There is the Samaritans' new free phone number, 116123, for people in emotional distress. This took two years to pull over the line because it was necessary to deal with six mobile providers at that stage. Competition being what it is in terms of tariffs and so forth, they were all watching one another. However, all are agreed now that it was a good thing and something that will prove beneficial. There has been the establishment of a community resilience fund, which in 2013 provided investment of €413,000 directly to community organisations. This investment aims to resource local programmes and services focused on supporting communities responding to suicide. There is the roll-out by the end of the year of the suicide crisis assessment nurses, SCANs, initiative to eight new services. There has been an increase in the training for GPs. There has been the roll-out of dialectical behavioural therapy, DBT. There has also been the provision of the applied suicide intervention skills training, ASIST, and SafeTALK programmes.
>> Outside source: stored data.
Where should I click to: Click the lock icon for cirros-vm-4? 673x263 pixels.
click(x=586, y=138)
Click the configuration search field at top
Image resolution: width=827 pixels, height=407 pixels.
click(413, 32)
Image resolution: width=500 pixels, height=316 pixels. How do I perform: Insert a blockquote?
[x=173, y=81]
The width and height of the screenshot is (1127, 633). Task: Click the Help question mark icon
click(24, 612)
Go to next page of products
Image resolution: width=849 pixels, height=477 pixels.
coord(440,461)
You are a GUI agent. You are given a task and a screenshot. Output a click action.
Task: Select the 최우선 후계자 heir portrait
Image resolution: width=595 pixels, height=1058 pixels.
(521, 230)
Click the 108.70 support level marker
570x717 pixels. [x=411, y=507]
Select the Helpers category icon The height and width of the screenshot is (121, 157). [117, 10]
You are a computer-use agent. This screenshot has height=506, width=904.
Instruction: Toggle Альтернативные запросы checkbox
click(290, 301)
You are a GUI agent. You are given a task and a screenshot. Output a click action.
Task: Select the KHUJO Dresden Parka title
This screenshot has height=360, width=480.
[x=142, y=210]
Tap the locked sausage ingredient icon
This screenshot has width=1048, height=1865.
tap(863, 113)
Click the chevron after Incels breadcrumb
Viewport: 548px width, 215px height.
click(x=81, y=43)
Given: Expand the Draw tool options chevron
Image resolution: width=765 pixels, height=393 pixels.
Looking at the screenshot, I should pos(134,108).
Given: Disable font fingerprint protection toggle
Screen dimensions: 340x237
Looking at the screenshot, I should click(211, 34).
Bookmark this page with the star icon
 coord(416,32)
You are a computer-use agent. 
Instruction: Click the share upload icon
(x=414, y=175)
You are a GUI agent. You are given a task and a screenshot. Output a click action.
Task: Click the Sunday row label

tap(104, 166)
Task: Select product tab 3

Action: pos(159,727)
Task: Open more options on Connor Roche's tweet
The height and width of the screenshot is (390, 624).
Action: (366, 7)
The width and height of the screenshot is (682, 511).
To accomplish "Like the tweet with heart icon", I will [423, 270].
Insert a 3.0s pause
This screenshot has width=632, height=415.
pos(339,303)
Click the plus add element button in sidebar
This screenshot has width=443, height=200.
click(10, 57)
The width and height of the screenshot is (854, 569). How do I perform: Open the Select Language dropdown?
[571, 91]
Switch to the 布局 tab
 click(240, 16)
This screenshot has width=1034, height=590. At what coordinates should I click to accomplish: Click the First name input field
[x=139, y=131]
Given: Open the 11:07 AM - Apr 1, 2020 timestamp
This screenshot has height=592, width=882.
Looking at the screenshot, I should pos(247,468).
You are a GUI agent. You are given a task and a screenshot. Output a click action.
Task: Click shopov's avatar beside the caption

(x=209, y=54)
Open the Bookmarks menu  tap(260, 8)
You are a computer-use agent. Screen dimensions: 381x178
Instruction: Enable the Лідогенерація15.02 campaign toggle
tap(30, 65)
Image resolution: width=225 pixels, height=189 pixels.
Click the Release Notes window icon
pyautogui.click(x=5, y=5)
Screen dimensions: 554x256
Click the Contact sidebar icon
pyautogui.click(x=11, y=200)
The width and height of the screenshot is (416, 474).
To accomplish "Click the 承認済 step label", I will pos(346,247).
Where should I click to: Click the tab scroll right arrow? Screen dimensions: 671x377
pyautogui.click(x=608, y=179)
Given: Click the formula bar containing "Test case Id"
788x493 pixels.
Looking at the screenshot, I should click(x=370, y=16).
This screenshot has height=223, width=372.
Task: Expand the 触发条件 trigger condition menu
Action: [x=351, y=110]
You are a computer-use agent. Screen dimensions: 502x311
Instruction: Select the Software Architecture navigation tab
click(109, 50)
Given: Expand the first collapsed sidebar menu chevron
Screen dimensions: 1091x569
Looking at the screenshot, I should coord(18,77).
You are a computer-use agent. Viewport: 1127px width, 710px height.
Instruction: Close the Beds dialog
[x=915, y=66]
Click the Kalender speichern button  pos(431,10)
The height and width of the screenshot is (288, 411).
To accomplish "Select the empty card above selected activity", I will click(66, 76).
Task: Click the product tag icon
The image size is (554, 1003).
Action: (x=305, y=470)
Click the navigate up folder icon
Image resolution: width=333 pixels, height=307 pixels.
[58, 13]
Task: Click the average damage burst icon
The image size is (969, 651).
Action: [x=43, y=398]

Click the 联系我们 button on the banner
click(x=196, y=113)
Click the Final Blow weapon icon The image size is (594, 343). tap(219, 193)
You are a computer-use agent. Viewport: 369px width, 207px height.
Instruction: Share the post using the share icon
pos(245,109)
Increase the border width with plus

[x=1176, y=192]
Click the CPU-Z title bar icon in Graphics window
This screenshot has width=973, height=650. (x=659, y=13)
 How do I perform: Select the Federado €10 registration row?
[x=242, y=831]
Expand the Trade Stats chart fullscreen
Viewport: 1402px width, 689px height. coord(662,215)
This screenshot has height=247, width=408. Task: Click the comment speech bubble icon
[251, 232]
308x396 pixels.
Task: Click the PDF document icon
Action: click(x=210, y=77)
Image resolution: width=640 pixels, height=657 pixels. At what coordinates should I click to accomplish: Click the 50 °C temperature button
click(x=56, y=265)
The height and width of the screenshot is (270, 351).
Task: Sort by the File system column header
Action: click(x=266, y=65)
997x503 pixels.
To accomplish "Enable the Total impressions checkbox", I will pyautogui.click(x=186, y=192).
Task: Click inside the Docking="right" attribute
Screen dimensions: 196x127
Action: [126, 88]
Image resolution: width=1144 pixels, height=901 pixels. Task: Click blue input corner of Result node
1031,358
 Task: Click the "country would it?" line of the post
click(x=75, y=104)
Some 3,400 people were trained in the ASIST programme in 2013, and 7,000 were trained in the SafeTALK programme.
Reach Out, the national strategy for action on suicide prevention 2005-2014, will come to an end at the end of its ten-year term this year.

As a consequence, at my request, the Department of Health and the HSE developed a new strategy framework for suicide prevention earlier this year. The aim of the new framework will be to support population health approaches and interventions, and it will assist in reducing loss of life through suicide, while aiming for improved co-ordination and integration of services and responses in this area. The number of people who were willing to come on board and partner in that approach had to be seen to be believed. The goodwill on this issue is astonishing.

Work is well advanced on the development of the new framework. The process includes consideration of all available national and international evidence and existing good practice, addressing areas such as research, policy, practice improvement, engagement, communications and media. The process also incorporates a review of the implementation of Reach Out, a public consultation process and a review of the evidence base for suicide prevention. The framework will take account of all public submissions received and the best evidence available internationally on this sensitive area. The strategy will be focused on a whole-of-Government approach, including engagement with several other Departments; the obvious ones that spring to mind are those which are face-to-face with the public, such as the Departments of Social Protection, Education and Skills and Health. People often do not link mental health with the Department of Transport, but one would be amazed at the number of people who interact with public transport every day.

I assure the House that the Government remains fully committed to mental health and suicide prevention and to the continued development of modern and responsive services in line with A Vision for Change.